(WHAT IS BEING ASKED):
Copy the entries below verbatim, from the start of the entries through the line that contains "[x=115, y=827]", including that line.

── PROVIDED RECORDS ──

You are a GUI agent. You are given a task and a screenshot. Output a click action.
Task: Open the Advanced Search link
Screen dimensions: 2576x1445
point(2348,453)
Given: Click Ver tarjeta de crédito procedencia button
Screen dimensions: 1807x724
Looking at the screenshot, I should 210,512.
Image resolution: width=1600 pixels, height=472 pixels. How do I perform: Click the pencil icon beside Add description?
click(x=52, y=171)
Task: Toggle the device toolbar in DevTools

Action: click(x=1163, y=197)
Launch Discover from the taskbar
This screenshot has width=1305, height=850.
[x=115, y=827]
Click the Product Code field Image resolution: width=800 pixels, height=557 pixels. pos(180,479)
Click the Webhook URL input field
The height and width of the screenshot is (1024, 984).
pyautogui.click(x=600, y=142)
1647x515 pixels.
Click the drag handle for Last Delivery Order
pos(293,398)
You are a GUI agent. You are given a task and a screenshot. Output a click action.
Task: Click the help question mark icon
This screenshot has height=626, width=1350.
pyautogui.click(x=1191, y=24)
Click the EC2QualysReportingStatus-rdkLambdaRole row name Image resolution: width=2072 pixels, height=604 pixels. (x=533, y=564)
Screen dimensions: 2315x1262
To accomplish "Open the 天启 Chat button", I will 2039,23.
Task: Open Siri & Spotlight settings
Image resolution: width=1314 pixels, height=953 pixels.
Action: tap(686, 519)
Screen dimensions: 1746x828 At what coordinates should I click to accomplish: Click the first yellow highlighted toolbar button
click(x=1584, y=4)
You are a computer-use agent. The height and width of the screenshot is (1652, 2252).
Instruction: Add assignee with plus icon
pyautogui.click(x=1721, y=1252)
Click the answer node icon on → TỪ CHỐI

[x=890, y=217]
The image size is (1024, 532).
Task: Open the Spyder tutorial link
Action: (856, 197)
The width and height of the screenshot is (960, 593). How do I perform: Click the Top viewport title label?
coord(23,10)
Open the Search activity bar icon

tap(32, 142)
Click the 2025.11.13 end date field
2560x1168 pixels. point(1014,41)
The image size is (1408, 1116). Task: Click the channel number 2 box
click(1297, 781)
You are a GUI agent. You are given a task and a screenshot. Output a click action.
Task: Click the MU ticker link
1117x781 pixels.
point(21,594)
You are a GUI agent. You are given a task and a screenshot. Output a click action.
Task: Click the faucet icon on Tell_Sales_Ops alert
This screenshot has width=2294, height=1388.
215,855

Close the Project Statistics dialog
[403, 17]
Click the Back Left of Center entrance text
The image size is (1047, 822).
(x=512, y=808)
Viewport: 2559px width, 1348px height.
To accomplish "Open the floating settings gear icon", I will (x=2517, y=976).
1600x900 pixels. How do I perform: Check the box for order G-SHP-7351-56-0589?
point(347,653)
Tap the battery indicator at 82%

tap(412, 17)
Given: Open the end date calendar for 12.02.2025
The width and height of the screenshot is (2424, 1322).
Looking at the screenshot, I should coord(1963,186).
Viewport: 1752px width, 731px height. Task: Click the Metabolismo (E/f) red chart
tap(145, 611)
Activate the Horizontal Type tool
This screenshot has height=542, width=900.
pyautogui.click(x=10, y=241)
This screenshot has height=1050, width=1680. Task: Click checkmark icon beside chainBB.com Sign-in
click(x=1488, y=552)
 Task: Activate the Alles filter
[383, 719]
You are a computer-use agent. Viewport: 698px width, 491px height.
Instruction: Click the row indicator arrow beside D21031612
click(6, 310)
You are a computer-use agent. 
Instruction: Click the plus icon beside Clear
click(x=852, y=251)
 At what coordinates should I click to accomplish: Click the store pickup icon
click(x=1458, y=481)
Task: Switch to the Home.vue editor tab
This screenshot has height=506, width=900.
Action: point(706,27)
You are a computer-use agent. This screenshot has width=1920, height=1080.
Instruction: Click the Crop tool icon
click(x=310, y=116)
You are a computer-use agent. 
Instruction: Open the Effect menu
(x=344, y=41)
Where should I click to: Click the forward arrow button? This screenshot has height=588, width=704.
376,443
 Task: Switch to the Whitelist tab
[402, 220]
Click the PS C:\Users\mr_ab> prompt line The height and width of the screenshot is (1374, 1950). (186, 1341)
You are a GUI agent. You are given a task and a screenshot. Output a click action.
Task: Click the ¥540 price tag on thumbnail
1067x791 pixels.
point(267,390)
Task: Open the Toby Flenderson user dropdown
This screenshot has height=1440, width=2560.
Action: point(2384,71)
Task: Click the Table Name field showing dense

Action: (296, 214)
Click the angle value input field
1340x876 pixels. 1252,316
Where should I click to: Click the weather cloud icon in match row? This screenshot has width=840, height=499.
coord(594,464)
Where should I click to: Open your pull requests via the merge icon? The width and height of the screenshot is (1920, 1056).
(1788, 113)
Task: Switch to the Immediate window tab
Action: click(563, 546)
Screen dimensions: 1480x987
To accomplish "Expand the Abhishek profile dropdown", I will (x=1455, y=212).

───

(EXPECTED ANSWER):
You are a GUI agent. You are given a task and a screenshot. Output a click action.
Task: Open the Advanced Search link
Screen dimensions: 2576x1445
point(2348,453)
Given: Click Ver tarjeta de crédito procedencia button
Screen dimensions: 1807x724
Looking at the screenshot, I should 210,512.
Image resolution: width=1600 pixels, height=472 pixels. How do I perform: Click the pencil icon beside Add description?
click(x=52, y=171)
Task: Toggle the device toolbar in DevTools

Action: click(x=1163, y=197)
Launch Discover from the taskbar
This screenshot has width=1305, height=850.
[x=115, y=827]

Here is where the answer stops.